Once upon a time, I lived in a place where a man had a habit of lying in the street at night, looking up at the stars. He was a troubled man who sometimes sat on his front porch, having conversations with whatever voices he heard in his head. Often these conversations were violent ones, with all sorts of foul language and sounds that weren’t human—wails, howls, and groans. At first, his behavior was shocking. Then, as the days and weeks and months went on, it became the regular come-and-go. He was just the man across the street.
One night, I pushed the garbage can to the curb and found him lying in the middle of the street. I asked him what he was doing, and he said, “I like to look at the stars.”
I asked him whether he was afraid a car might hit him.
“They always see me,” he said, “and they stop.”
“I wouldn’t want to see you get hurt,” I said.
“I wouldn’t want to see you get hurt,” he said, a hint of menace in his voice, and I went back inside my house.
I’ve posted about this before, but it’s still on my mind because this is the way stories begin, with these moments outside the habitual. The troubled man who became ordinary after enough time passed was suddenly extraordinary because for the first time he was clearly threatening. At that point, he became story-worthy.
This is the point where my imagination began to intersect with fact and led to my story, “Across the Street,” in my about-to-be-released collection, The Mutual UFO Network. What would happen, I wondered, if I let that one event out of the ordinary—that menacing comment—become the first episode in a causal chain that, when finished would present a complete narrative arc?
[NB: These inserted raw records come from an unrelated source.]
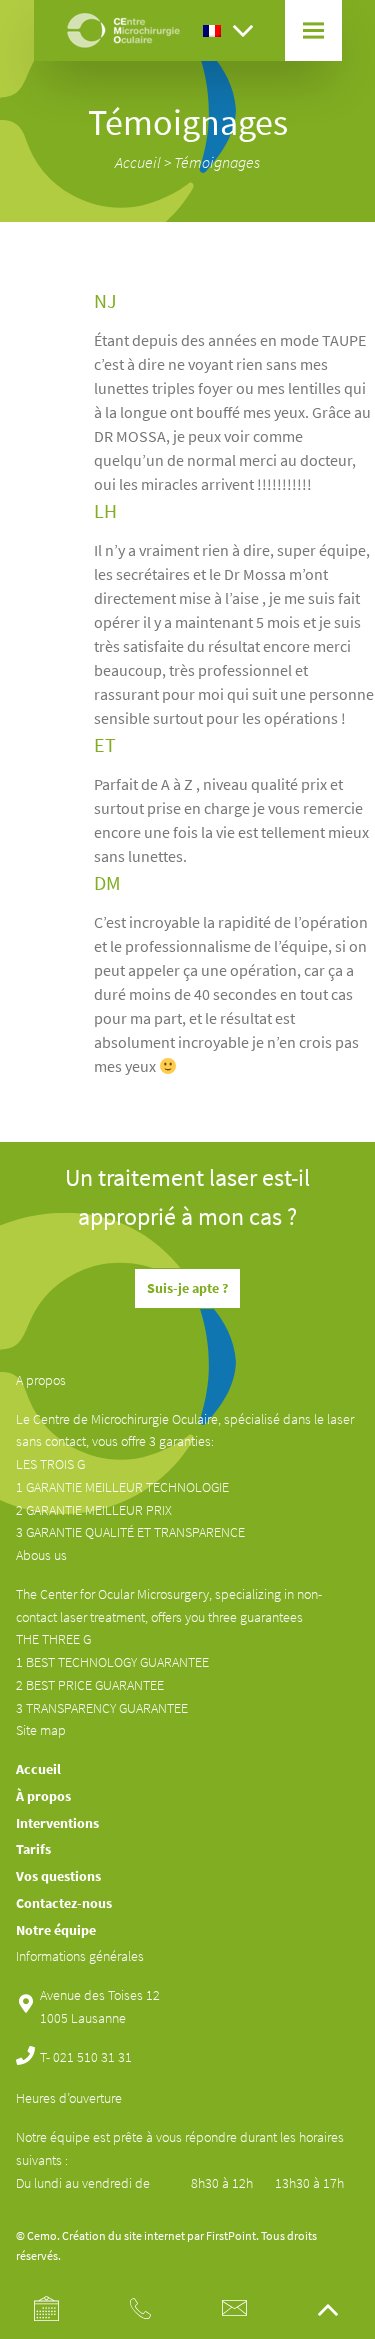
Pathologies (276, 136)
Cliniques (269, 232)
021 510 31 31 (92, 2057)
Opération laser (285, 112)
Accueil (138, 162)
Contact (266, 280)
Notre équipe (56, 1930)
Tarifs (259, 256)
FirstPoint (231, 2235)
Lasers (261, 184)
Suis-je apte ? (187, 1288)
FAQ (255, 208)
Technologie (277, 160)
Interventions (57, 1823)
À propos (43, 1796)
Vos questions (58, 1876)
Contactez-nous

So that’s one thing—the creation of a sequence of narrative events that seems complete to the reader. It’s another thing, though, to give that narrative significance. In order to do that, a short story writer has to understand that there’s always a second story going on beneath the narrative arc of the surface story. That submerged story, located more within character relationships, is always working its way to the top through the pressures applied to it by the narrative events. To access that submerged story, a writer has to be a careful observer of people.
One day, I heard the man across the street talking very softly to himself. “This is my neighborhood,” he said, “and these are my neighbors.” He kept chanting that, and I saw that beneath his outrageous and menacing behavior there was a desire to be a different kind of man, a man who would be a part of a neighborhood, a man who would live a settled and well-measured life. In the story I ended up writing, I had to let the dramatic events of the narrative create this telling moment.
So a few things about writing short stories:
- Start with the habitual and let a moment outside the ordinary be the inciting episode for the narrative to follow.
- Create a causal chain of events that connect to the inciting episode and allows for its further exploration.
- Let the pressure of that causal chain lead to a telling moment, when characters reveal something about themselves not ordinarily on display.
The purpose of a good short story is to find the parts of people that usually go unnoticed in regular life, and to construct a narrative that surprises us when the generally unobserved truth suddenly appears. Such moments shake us because they force us to look at what we share. Who hasn’t wanted to be in a place of safety and comfort? Who hasn’t wanted to be accepted and loved? That’s the story of the man across the street. All I had to do was pay close attention to him and then find the appropriate narrative container for his story.